Conclusioni affidate all’On. Andrea Manciulli Presidente di Europa Atlantica che ha ricordato come “la crisi della NATO non è solo di valori, ma anche di ruolo che parte da uno scenario tecnico. Il periodo in cui ci troviamo vede il trionfo dell’asimmetria, ed è lontano dal confronto lineare della Guerra Fredda. Le 2 grandi forme asimmetriche - terrorismo internazionale e dimensione cyber - hanno messo in evidenza come alcuni strumenti una volta appannaggio delle grandi potenze”, oggi possano essere utilizzati da attori “piccoli che, con poco, possono mettere in scacco grande. Se non si tiene conto di questo elemento, non si comprende l’entità della crisi dell’Occidente. La sublimazione del sovranismo – ha proseguito - non è il modo di difendere l’egemonia europea e per rilanciare l’Europa, la NATO e l’Occidente in generale”. Riguardo alle minacce globali, Manciulli ha voluto evidenziare più che Cina e Russia, “il nuovo jihadismo che progredisce in Asia e in Africa, con quest’ultima focolaio enorme di insicurezza.
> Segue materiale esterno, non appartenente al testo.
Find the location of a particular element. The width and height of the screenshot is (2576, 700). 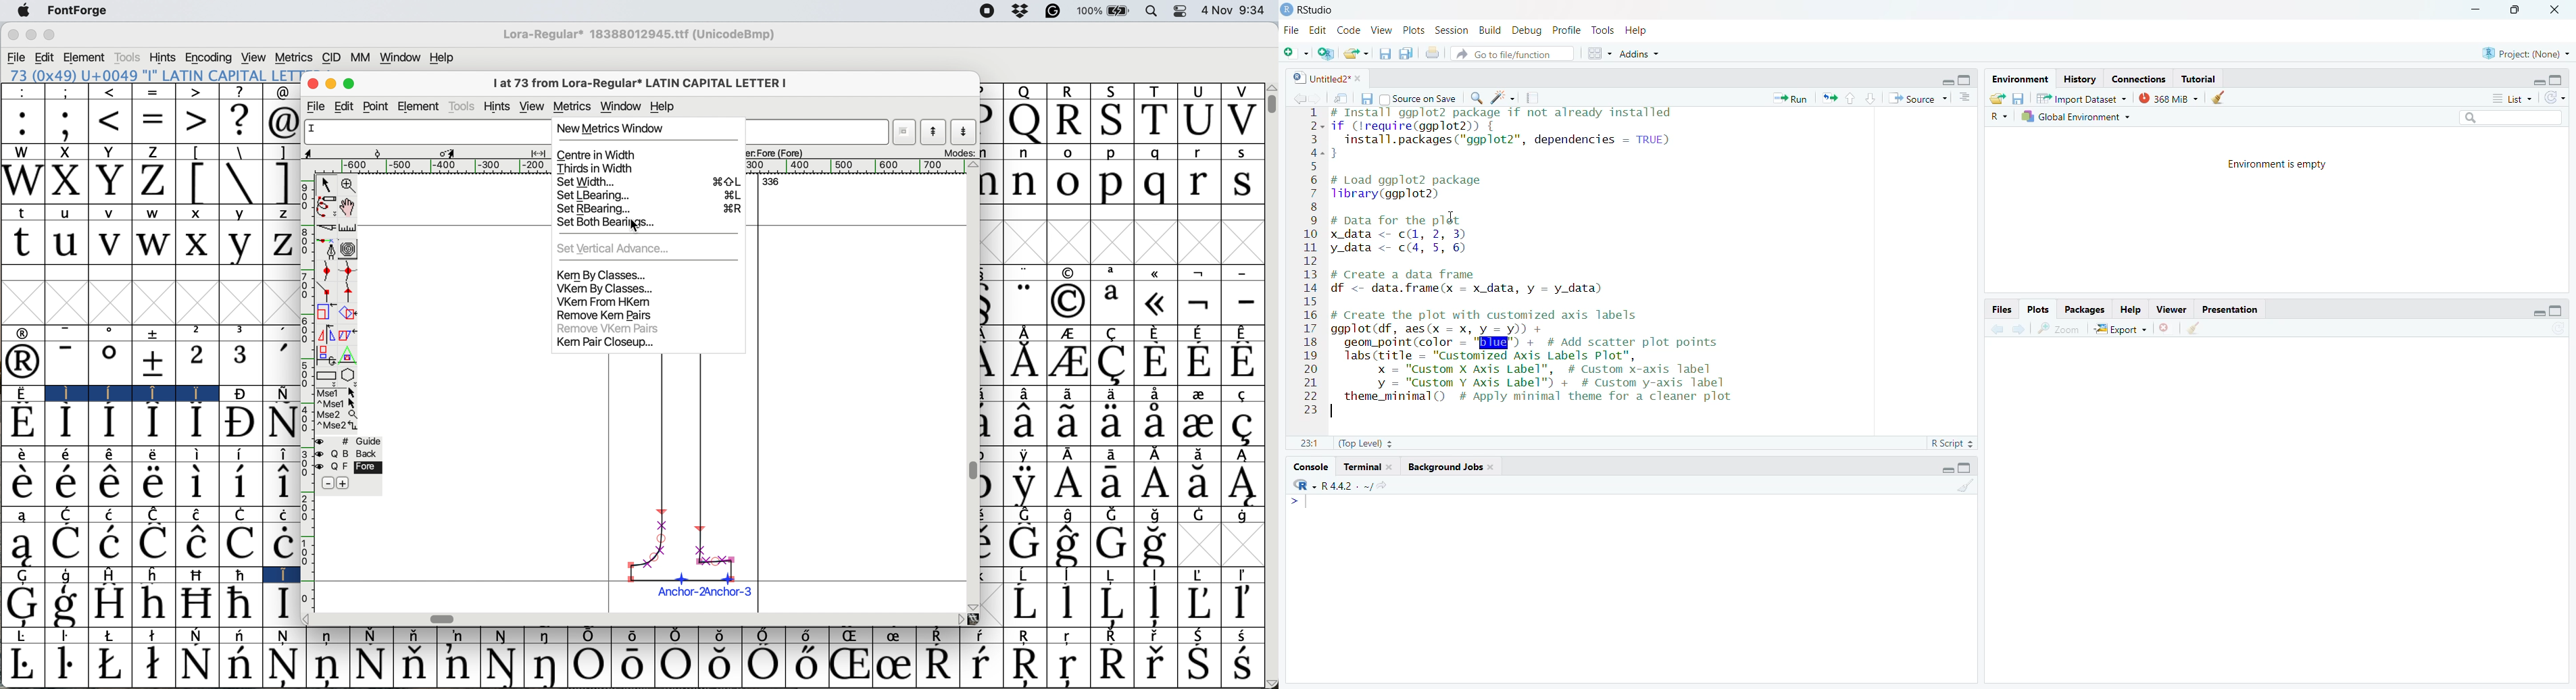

Il Mediterraneo, inoltre, paga l’assenza dell’Occidente e sta diventando terreno di confronto tra le 2 famiglie sunnite, quella riconducibile alla Fratellanza Musulmana e quella vicina all’orizzonte Salafita-Wahabita, guarda caso i 2 schieramenti che si scontrano in Libia e in Siria, anche se nel caso siriano lo scontro è a 3, con la presenza degli sciiti iraniani. In questo scenario – ha concluso -l’Europa è assente non ha la forza che dovrebbe avere per essere decisiva e bisogna continuare a battersi per il rilancio della NATO e di un’Europa che ne faccia parte con convinzione. Prima, però, ma prima bisogna rimodulare l’Alleanza e ridistribuirne i ruoli per farla diventare rilevante e consapevole di ciò che vuole essere e come. Il rilancio dell’Occidente, della NATO e dell’Europa non avverrà per enunciazione di principi, ma in base a come si affronteranno le nuove minacce (cyber), le ingerenze altrui e a come (e se) si creerà un interesse davvero condiviso. A tal proposito, “la soluzione potrebbe essere quella di un’Europa a 2 velocità” citata da Teodori.